Akibatnya, dolar Australia diprediksi akan melemah lebih dalam lagi oleh Commonwealth Bank of Australia (CBA).
"Kami perkirakan dolar Australia akan terkena dampak yang besar setelah pelaku pasar melihat outlook perekonomian global memburuk," kata Kim Mundy, ahli stratgi di CBA, sebagaimana dilansir poundsterling live, Rabu (21/7/2021).
Mundy dan timnya di CBA kini menandtisipasi penurunan dolar Australia yang lebih dalam, sebab momentum pemulihan ekonomi global meredup, serta kemungkinan respon kebijakan moneter bank sentral Australia (Reserve Bank of Australia/RBA).
RBA saat ini menggelontorkan program pembelian aset (Quantitative Easing/QE senilai AU$ 5 miliar per pekan, dan akan berakhir pada September mendatang.
Dalam rapat kebijakan moneter bulan ini, RBA memutuskan memperpanjang QE tersebut dengan mengurangi nilai pembelian menjadi AU$ 4 miliar per pekan. RBA juga memutuskan mempertahankan suku bunga di rekor terendah 0,1%.

Cuplikan Data:
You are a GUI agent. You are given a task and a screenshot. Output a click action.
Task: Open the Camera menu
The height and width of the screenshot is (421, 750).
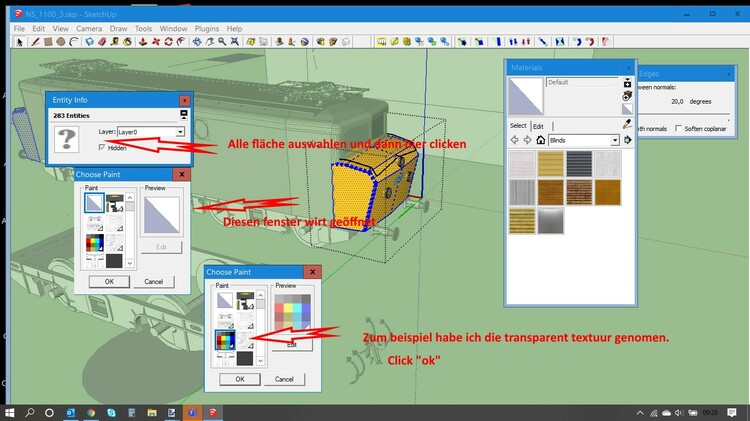pyautogui.click(x=89, y=29)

Permintaan Tugas 1: Ubah bagian teks tentang dolar Australia mulai dari "Mundy dan timnya" sampai dengan "rekor terendah 0,1%.", dan ganti "September" dengan "Oktober".
Permintaan Tugas 2: Lanjutkan teks tentang dolar Australia setelah kalimat terakhirnya.
Materi ini tidak berhubungan dengan teks tentang dolar Australia.

Hasil Tugas 1:
Mundy dan timnya di CBA kini menandtisipasi penurunan dolar Australia yang lebih dalam, sebab momentum pemulihan ekonomi global meredup, serta kemungkinan respon kebijakan moneter bank sentral Australia (Reserve Bank of Australia/RBA).
RBA saat ini menggelontorkan program pembelian aset (Quantitative Easing/QE senilai AU$ 5 miliar per pekan, dan akan berakhir pada Oktober mendatang.
Dalam rapat kebijakan moneter bulan ini, RBA memutuskan memperpanjang QE tersebut dengan mengurangi nilai pembelian menjadi AU$ 4 miliar per pekan. RBA juga memutuskan mempertahankan suku bunga di rekor terendah 0,1%.

Hasil Tugas 2:
Dengan kondisi perekonomian global yang memburuk tersebut, RBA diperkirakan akan tetap melakukan program QE senilai AU$ 5 miliar bukan US$ 4 miliar.
"Media terpercaya melaporkan jika RBA akan memikirkan kembali pengurangan nilai QE sebab beberapa kota besar masih melakukan lockdown. Semakin lama lockdown, maka QE saat ini senilai AU$ 5 miliar sepertinya akan diperpanjang hingga beberapa bulan ke depan," kata Richard Franulovich, kepala strategi di Westpac, sebagaimana dilansir poundsterling live.
Jika nilai QE masih tetap US$ 5 miliar per pekan dalam waktu yang cukup lama, maka likuiditas tentunya akan meningkat, dan dolar Australia mengalami tekanan.